■ Problem requirements ■
The data is to be transcribed in full, with nothing missed.

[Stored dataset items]
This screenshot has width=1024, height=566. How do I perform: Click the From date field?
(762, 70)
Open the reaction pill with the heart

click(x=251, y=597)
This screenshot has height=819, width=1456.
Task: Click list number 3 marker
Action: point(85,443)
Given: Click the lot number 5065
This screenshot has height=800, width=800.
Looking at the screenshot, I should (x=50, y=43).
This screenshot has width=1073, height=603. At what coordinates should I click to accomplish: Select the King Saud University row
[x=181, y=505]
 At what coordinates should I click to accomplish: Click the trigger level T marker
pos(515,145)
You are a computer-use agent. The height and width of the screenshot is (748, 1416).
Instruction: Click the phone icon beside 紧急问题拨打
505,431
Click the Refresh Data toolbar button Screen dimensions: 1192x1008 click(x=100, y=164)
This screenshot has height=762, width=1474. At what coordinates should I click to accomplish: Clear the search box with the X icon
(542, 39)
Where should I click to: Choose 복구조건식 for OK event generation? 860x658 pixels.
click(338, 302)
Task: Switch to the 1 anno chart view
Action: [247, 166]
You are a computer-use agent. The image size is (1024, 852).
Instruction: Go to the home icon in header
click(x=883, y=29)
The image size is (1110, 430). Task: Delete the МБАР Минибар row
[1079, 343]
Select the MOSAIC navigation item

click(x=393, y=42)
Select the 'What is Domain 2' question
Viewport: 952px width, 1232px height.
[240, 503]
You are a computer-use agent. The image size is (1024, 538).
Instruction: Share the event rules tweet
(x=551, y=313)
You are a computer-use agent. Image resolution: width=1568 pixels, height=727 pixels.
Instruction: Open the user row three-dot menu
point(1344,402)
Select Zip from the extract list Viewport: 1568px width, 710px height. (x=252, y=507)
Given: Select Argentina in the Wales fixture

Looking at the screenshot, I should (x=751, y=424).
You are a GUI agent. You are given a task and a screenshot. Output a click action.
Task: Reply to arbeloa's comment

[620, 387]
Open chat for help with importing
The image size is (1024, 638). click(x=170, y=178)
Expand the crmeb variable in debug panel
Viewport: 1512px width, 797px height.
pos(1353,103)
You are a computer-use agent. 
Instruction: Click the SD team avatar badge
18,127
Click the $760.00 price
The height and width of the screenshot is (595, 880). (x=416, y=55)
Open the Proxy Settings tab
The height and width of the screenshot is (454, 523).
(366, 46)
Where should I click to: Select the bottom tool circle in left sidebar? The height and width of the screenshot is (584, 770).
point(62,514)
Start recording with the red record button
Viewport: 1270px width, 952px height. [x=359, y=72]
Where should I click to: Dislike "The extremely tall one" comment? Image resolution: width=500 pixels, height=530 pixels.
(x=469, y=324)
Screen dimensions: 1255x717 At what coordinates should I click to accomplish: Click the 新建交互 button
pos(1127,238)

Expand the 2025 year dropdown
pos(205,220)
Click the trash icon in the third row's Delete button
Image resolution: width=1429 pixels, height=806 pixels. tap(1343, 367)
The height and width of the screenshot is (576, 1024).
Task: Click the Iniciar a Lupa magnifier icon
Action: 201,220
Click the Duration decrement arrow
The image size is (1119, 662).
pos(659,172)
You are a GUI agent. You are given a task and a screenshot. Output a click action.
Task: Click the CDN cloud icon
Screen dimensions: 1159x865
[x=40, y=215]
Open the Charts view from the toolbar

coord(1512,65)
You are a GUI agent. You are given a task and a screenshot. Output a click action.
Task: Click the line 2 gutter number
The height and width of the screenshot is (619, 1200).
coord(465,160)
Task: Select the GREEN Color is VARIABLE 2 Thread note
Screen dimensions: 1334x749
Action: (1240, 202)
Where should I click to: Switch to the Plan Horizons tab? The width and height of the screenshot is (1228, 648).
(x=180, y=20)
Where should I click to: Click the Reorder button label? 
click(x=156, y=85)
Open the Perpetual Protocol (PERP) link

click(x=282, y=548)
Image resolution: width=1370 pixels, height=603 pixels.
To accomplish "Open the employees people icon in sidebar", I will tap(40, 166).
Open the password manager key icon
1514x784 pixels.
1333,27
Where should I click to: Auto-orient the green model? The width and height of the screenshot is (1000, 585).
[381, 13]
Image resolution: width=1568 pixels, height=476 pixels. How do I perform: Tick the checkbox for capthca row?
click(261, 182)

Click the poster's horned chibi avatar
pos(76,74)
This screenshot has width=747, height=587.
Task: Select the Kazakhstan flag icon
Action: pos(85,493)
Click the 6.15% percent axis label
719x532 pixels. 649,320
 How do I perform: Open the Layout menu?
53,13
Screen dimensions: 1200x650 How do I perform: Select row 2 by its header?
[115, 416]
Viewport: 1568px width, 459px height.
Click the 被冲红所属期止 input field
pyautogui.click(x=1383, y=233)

■ Response to this exercise ■
This screenshot has width=1024, height=566. How do I perform: Click the From date field?
(762, 70)
Open the reaction pill with the heart

click(x=251, y=597)
This screenshot has height=819, width=1456.
Task: Click list number 3 marker
Action: point(85,443)
Given: Click the lot number 5065
This screenshot has height=800, width=800.
Looking at the screenshot, I should (x=50, y=43).
This screenshot has width=1073, height=603. At what coordinates should I click to accomplish: Select the King Saud University row
[x=181, y=505]
 At what coordinates should I click to accomplish: Click the trigger level T marker
pos(515,145)
You are a computer-use agent. The height and width of the screenshot is (748, 1416).
Instruction: Click the phone icon beside 紧急问题拨打
505,431
Click the Refresh Data toolbar button Screen dimensions: 1192x1008 click(x=100, y=164)
This screenshot has height=762, width=1474. At what coordinates should I click to accomplish: Clear the search box with the X icon
(542, 39)
Where should I click to: Choose 복구조건식 for OK event generation? 860x658 pixels.
click(338, 302)
Task: Switch to the 1 anno chart view
Action: [247, 166]
You are a computer-use agent. The image size is (1024, 852).
Instruction: Go to the home icon in header
click(x=883, y=29)
The image size is (1110, 430). Task: Delete the МБАР Минибар row
[1079, 343]
Select the MOSAIC navigation item

click(x=393, y=42)
Select the 'What is Domain 2' question
Viewport: 952px width, 1232px height.
[240, 503]
You are a computer-use agent. The image size is (1024, 538).
Instruction: Share the event rules tweet
(x=551, y=313)
You are a computer-use agent. Image resolution: width=1568 pixels, height=727 pixels.
Instruction: Open the user row three-dot menu
point(1344,402)
Select Zip from the extract list Viewport: 1568px width, 710px height. (x=252, y=507)
Given: Select Argentina in the Wales fixture

Looking at the screenshot, I should (x=751, y=424).
You are a GUI agent. You are given a task and a screenshot. Output a click action.
Task: Reply to arbeloa's comment

[620, 387]
Open chat for help with importing
The image size is (1024, 638). click(x=170, y=178)
Expand the crmeb variable in debug panel
Viewport: 1512px width, 797px height.
pos(1353,103)
You are a computer-use agent. 
Instruction: Click the SD team avatar badge
18,127
Click the $760.00 price
The height and width of the screenshot is (595, 880). (x=416, y=55)
Open the Proxy Settings tab
The height and width of the screenshot is (454, 523).
(366, 46)
Where should I click to: Select the bottom tool circle in left sidebar? The height and width of the screenshot is (584, 770).
point(62,514)
Start recording with the red record button
Viewport: 1270px width, 952px height. [x=359, y=72]
Where should I click to: Dislike "The extremely tall one" comment? Image resolution: width=500 pixels, height=530 pixels.
(x=469, y=324)
Screen dimensions: 1255x717 At what coordinates should I click to accomplish: Click the 新建交互 button
pos(1127,238)

Expand the 2025 year dropdown
pos(205,220)
Click the trash icon in the third row's Delete button
Image resolution: width=1429 pixels, height=806 pixels. tap(1343, 367)
The height and width of the screenshot is (576, 1024).
Task: Click the Iniciar a Lupa magnifier icon
Action: 201,220
Click the Duration decrement arrow
The image size is (1119, 662).
pos(659,172)
You are a GUI agent. You are given a task and a screenshot. Output a click action.
Task: Click the CDN cloud icon
Screen dimensions: 1159x865
[x=40, y=215]
Open the Charts view from the toolbar

coord(1512,65)
You are a GUI agent. You are given a task and a screenshot. Output a click action.
Task: Click the line 2 gutter number
The height and width of the screenshot is (619, 1200).
coord(465,160)
Task: Select the GREEN Color is VARIABLE 2 Thread note
Screen dimensions: 1334x749
Action: (1240, 202)
Where should I click to: Switch to the Plan Horizons tab? The width and height of the screenshot is (1228, 648).
(x=180, y=20)
Where should I click to: Click the Reorder button label? 
click(x=156, y=85)
Open the Perpetual Protocol (PERP) link

click(x=282, y=548)
Image resolution: width=1370 pixels, height=603 pixels.
To accomplish "Open the employees people icon in sidebar", I will tap(40, 166).
Open the password manager key icon
1514x784 pixels.
1333,27
Where should I click to: Auto-orient the green model? The width and height of the screenshot is (1000, 585).
[381, 13]
Image resolution: width=1568 pixels, height=476 pixels. How do I perform: Tick the checkbox for capthca row?
click(261, 182)

Click the poster's horned chibi avatar
pos(76,74)
This screenshot has width=747, height=587.
Task: Select the Kazakhstan flag icon
Action: pos(85,493)
Click the 6.15% percent axis label
719x532 pixels. 649,320
 How do I perform: Open the Layout menu?
53,13
Screen dimensions: 1200x650 How do I perform: Select row 2 by its header?
[115, 416]
Viewport: 1568px width, 459px height.
Click the 被冲红所属期止 input field
pyautogui.click(x=1383, y=233)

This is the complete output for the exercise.